Excerto do texto:
Conheço muito bem o processo de recuperação do Convento do Carmo.
Foi no dia 10 de julho de 2017, já lá vão cinco anos, que se assinou o protocolo que permitia integrar o convento num programa de apoio e de recuperação, colocando o imóvel ao serviço do turismo.
Eu era presidente da câmara na altura e tive o prazer de ouvir a Secretária de Estado do Turismo, Ana Mendes Godinho (hoje ministra) dizer que Moura foi o primeiro município no País a ter um imóvel incluído no REVIVE. Até então só os edifícios do Poder Central integravam este programa.
Cinco anos já lá vão. Surgiu, entretanto, um investidor. Até aqui nada a dizer. O pior veio depois. Foi desenvolvido um projeto para um hotel de cinco estrelas, que previa a construção de anexos e obras profundas no subsolo. Ao tomar conhecimento do projeto, pensei “isto vai dar problemas”. Porquê? Porque espaços ligados a conventos têm sempre cemitérios, normalmente com muitas centenas de corpos. Estes trabalhos arqueológicos são, por norma, demorados e caros.

Instruções de trabalho:
(A) Indique se cada afirmação concorda com o excerto sobre o Convento do Carmo, respondendo sim ou não e citando as palavras do excerto que o determinam: (i) o protocolo foi assinado a 10 de julho de 2017; (ii) antes de Moura, apenas edifícios do Poder Central integravam o REVIVE; (iii) o projeto desenvolvido previa um hotel de quatro estrelas.
(B) Responda, com base no excerto sobre o Convento do Carmo, às seguintes perguntas:
(i) Quem era, à data, Secretária de Estado do Turismo?
(ii) Ao serviço de que setor o protocolo permitia colocar o imóvel?
(iii) Que espaços, segundo o excerto, estão sempre presentes nos locais ligados a conventos?
Os dados que se seguem não são necessários para a resolução.

Dados fornecidos:
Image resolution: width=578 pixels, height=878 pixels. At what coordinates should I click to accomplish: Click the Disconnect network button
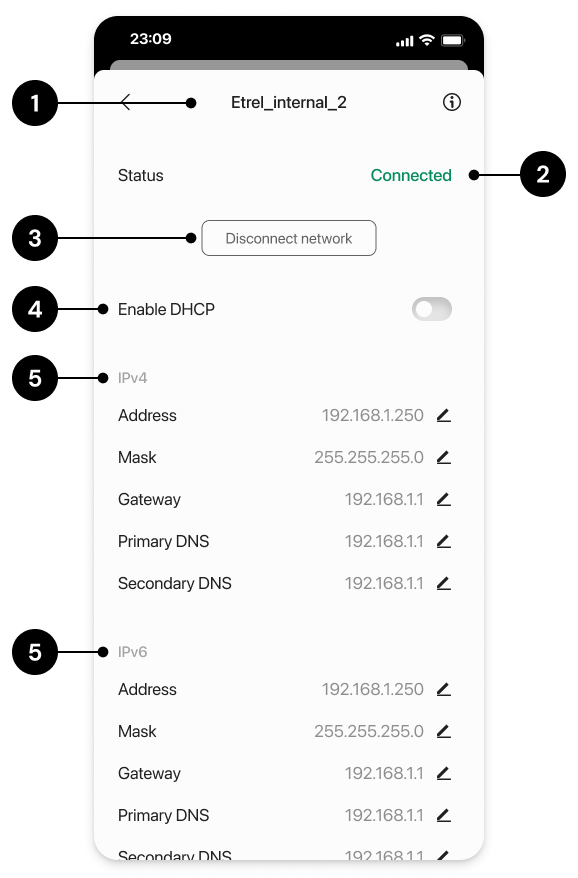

Respostas escritas:
(A)
(i) Sim: «Foi no dia 10 de julho de 2017, já lá vão cinco anos, que se assinou o protocolo»
(ii) Sim: «Até então só os edifícios do Poder Central integravam este programa.»
(iii) Não: «Foi desenvolvido um projeto para um hotel de cinco estrelas»

(B)
(i) Ana Mendes Godinho.
(ii) O turismo.
(iii) Cemitérios.